Detayların bakışaçımızı ne denli değiştirebileceğine dair bir örneği yıllar önce Bilim ve Teknik dergisinde okuduğumu hatırlıyorum. Yazı, benim gibi avamdan olanlara, Newtoncu fizikten Kuantumcu fiziğe geçişin ne tür bir 'paradigma değişimini' ifade ettiğini anlatıyordu. Müellifin farfaralı iddiasına göre: Newtoncu fiziğe kıyasla Kuantumcu fizik anlayışı 'evrenin ele alınış biçiminin' değişmesiydi. Verdikleri örnek ise şuydu: Bir hastanenin acilinde sıra beklediğinizi düşünelim. Orada bir kadın ve iki çocuğu daha var. Kadın çocuklarına karşı ilgisiz. Çocuklar yaramaz. Ortalığı yıkıyorlar. Rahatsız oluyorsunuz. Anneyi 'kötü bir ebeveyn' olarak görüyorsunuz. En nihayet dayanamayıp uyarıyorsunuz: "Hanımefendi, çocuklarınıza biraz sahip çıkar mısınız, ortalığı ne hale getirdiler!" Kadın bir düşten uyanmış gibi silkiniyor: "Kusura bakmayın. Babalarının ölüm haberini henüz aldık. Ne yapacağımı bilmiyorum. Çocuklar da bilmiyor."

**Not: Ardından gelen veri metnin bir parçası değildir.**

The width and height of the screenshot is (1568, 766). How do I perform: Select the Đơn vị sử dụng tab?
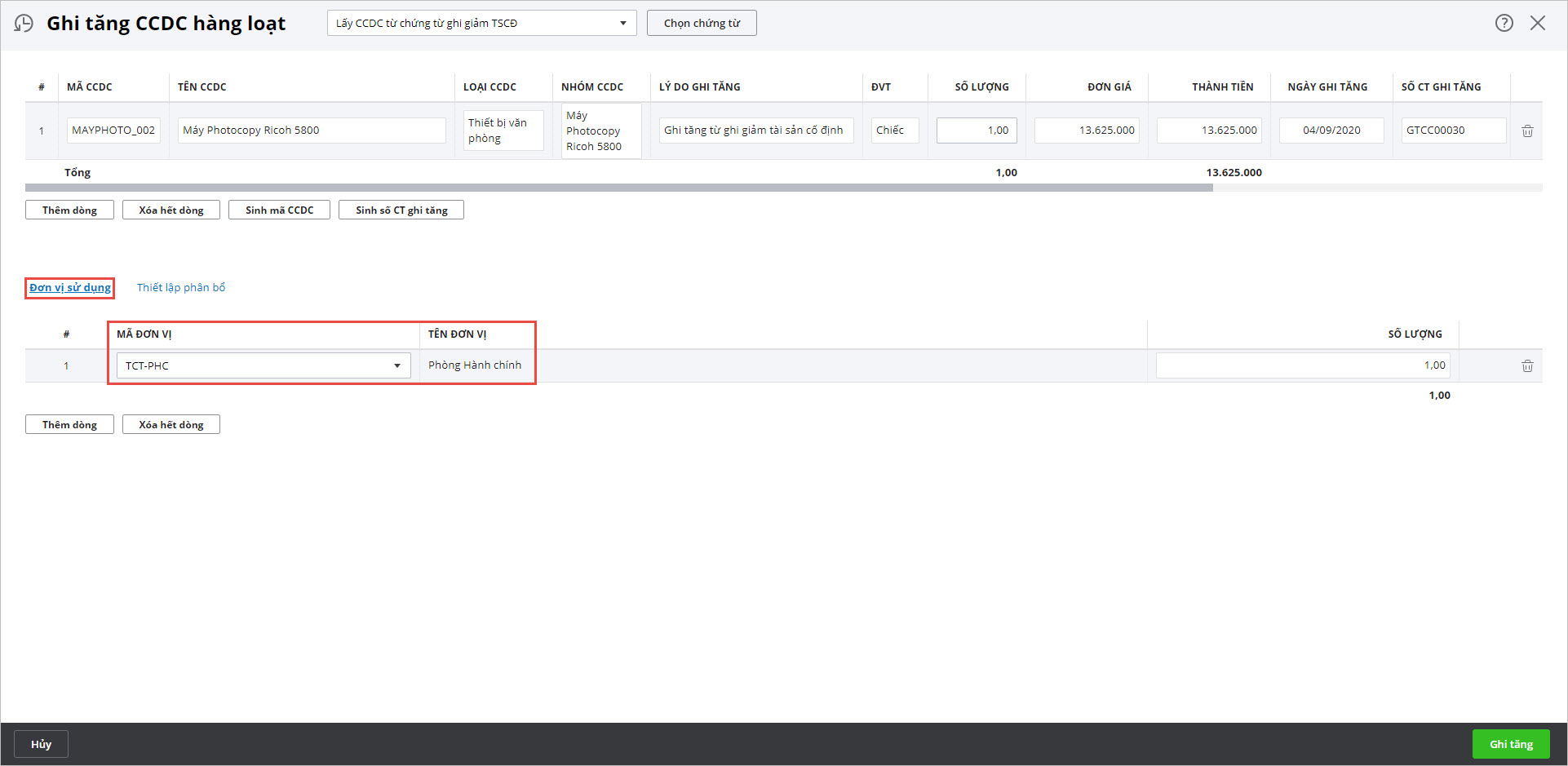pos(70,287)
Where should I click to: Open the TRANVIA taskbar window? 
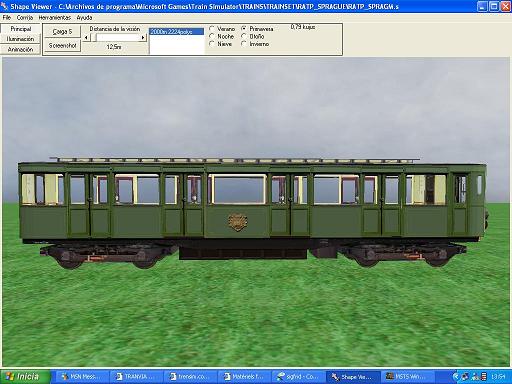point(136,377)
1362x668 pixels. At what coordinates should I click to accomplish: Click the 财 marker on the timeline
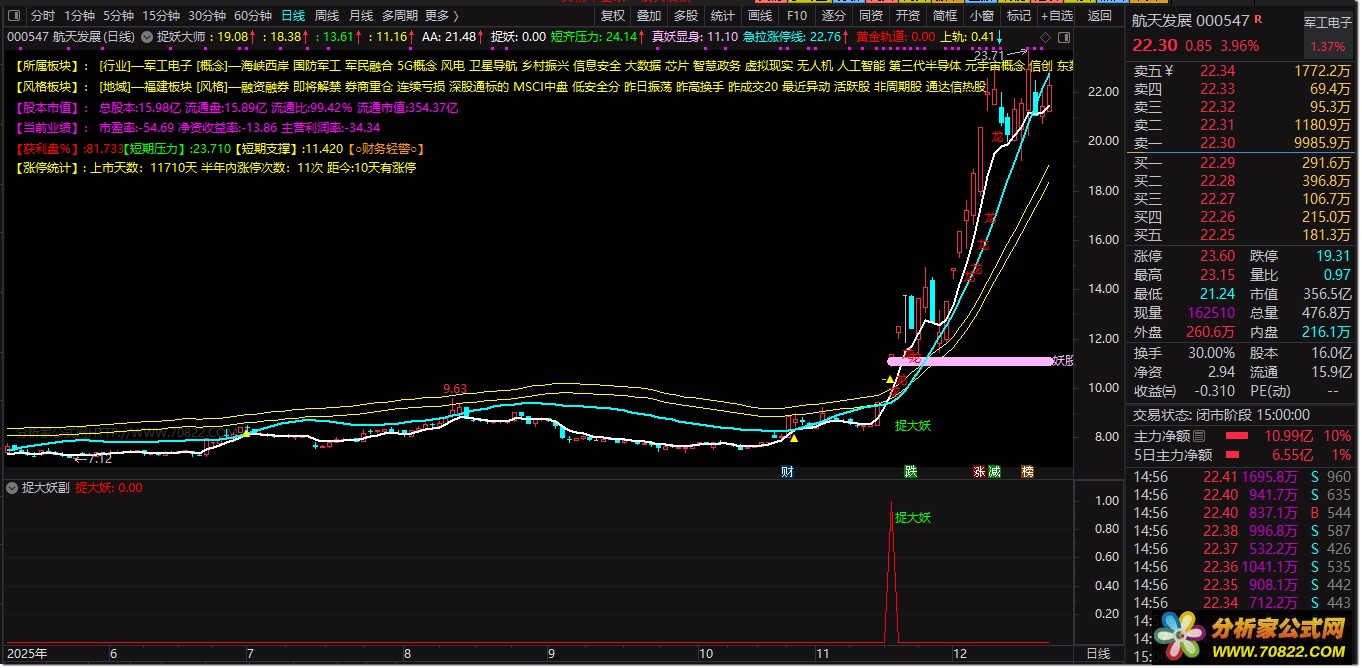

Buna dair bir örnek de bende var: Arkadaşlarımla bir iftar organizasyonuna katılmıştım. Çirkince bir kedi yakınımızda oturuyordu. Gözü masamızdaki yemeklerdeydi. Biz de aramızda şakalaşarak "Bakışa bak bakışa! Buradakiler ancak bize yeter! Oruçlunun yemeğine sulanılır mı?" gibi şeyler söylüyorduk. O sırada kedi ayağa kalktı. İnanın hepimizin bir anda yüzünün şekli değişti. Bir ayağı yoktu kedinin. Üç ayağıyla sekerek yürüyebiliyordu. Az önce masadan zırnık koklatmamak konusunda kararlı olan bizler, tabaklarımızdaki herşeyden vazgeçtik, kediye beğendirmeye çalıştık. Kedinin ayağa kalkışıyla masada yaşanan duygu değişimini, o gün bugündür, unutamıyorum.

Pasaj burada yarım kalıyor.